Melihat hal di atas, dapat dikatakan bahwa itu adalah merupakan sebuah pembaruan Abdurrahman Wahid yang mempertegas gerakan kultural dan gerakan kemasyarakatan yang lebih populer sekarang dengan sebutan membangun civil society yang bersifat komplementer dan mendukung sebuah Negara pancasila.[7]
D. The Prior Research on Topic
Dalam buku ini, Abdurrahman Wahid memberikan tiga kerangka keber-Islam-an yang patut kita apresiasi bersama secara serius dan mendalam terutama dalam menciptakan Islam yang damai. Pertama, islamku, yaitu keber-Islam-an yang berlandaskan pada pengalaman pribadi perseorangan.

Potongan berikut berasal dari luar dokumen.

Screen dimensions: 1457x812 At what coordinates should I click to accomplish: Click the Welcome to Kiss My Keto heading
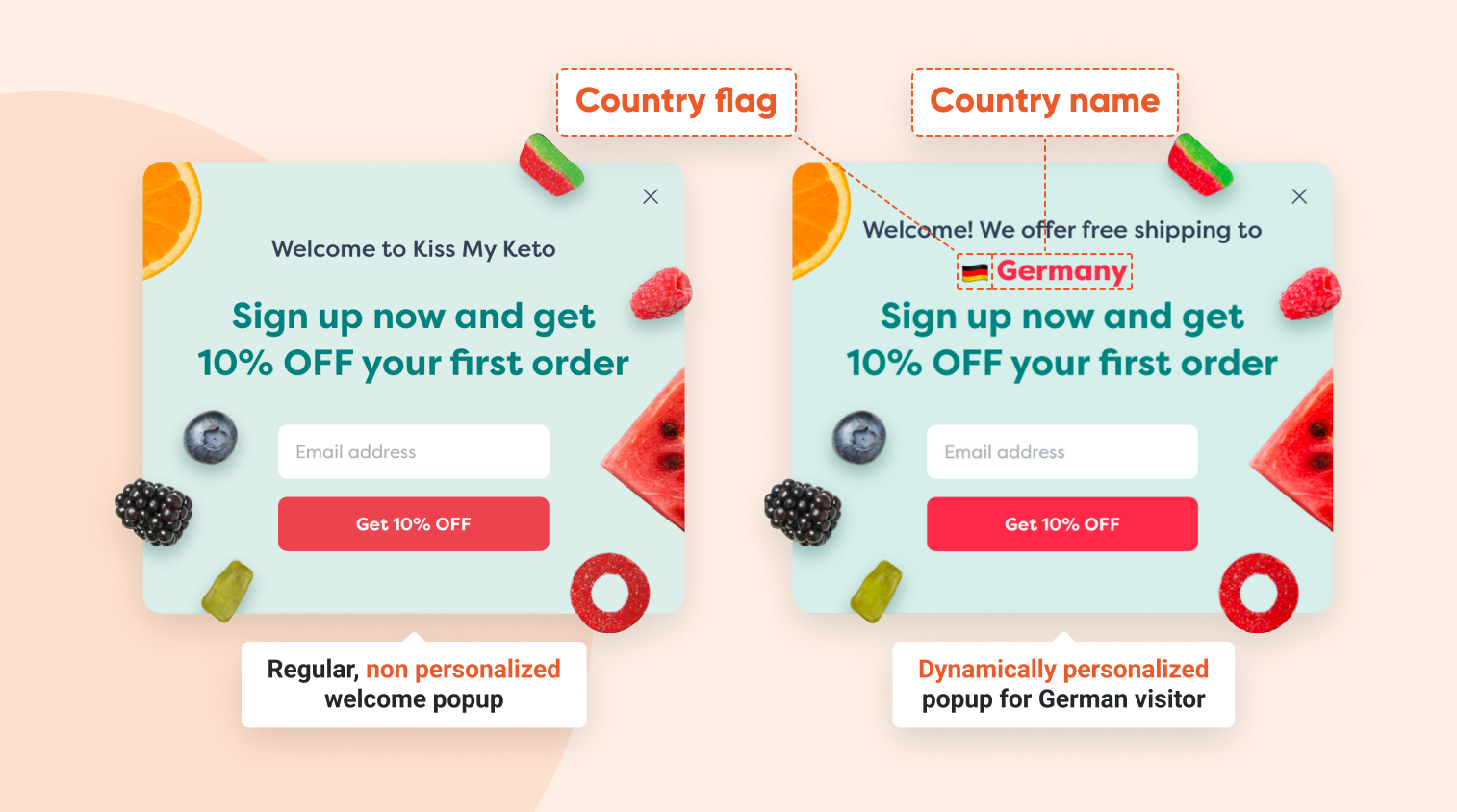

Sebagai sebuah pengalaman, pandangan keber-Islam-an seseorang tidak boleh dipaksakan (harus disamakan) kepada orang lain. Jika itu terjadi, maka akan mengakibatkan munculnya dislokasi pada orang lain yang pada akhirnya dapat “membunuh” keindahan dari pandangannya sendiri.
Kedua, Islam anda, yaitu keber-Islam-an yang berlandaskan pada keyakinan. Dalam hal ini harus diakui bahwa setiap komunitas mempunyai keyakinan tersendiri terhadap beberapa hal tertentu. Pandangan kalangan NU bisa jadi berbeda dengan pandangan kalangan Muhammadiyah. Demikian sebaliknya. Namun perbedaan tersebut jangan sampai dijadikan alas an untuk saling menebar kekerasan di antara satu kelompok terhadap kelompok yang lain. Dengan kata lain, keyakinan kelompok tertentu harus dihormati dan dihargai dengan sepenuh hati.
Ketiga, Islam kita, yaitu keber-Islam-an yang bercita-cita untuk mengusung kepentingan bersama kaum muslimin. Abdurrahman Wahid menekankan pentingnya menerjemahkan konsep kebajikan umum sebagai jembatan untuk mengatasi problem Islamku dan Islam Anda.
E. The  Theoritical Framework/ Approach and Research Methodology
Dalam buku ini, kerangka teori atau metodologi pendekatan yang digunakan Abdurrahman Wahid adalah pendekatan empirik dalam melihat realitas keberislaman yang sesungguhnya berdasarkan pengalaman pengembaraan beliau selama bertahun-tahun. Sehingga menjadikan pemikiran beliau sering berlawanan atau kontroversial dengan kata lain lebih bersifat divergen. Hal ini berbeda dengan kebanyakan pemikir-pemikir lainnya yang lebih cenderung linier.
F. The Limitation and Key Assumptions
Setelah membaca buku ini hal yang menarik yang dapat diambil adalah bahwa Abdurrahman Wahid membuka cakrawala berpikir kaum muslim selama ini yang lebih menginginkan Islam lebih bersifat konstitusional bukan dipahami sebagai ajaran agama yang luhur atau dengan kata lain “Negara Islam” bukanlah suatu keharusan yang terpenting adalah bagaimana keberislaman seseorang yang dibentuk dari individu, keyakinan dan kepentingan bersama.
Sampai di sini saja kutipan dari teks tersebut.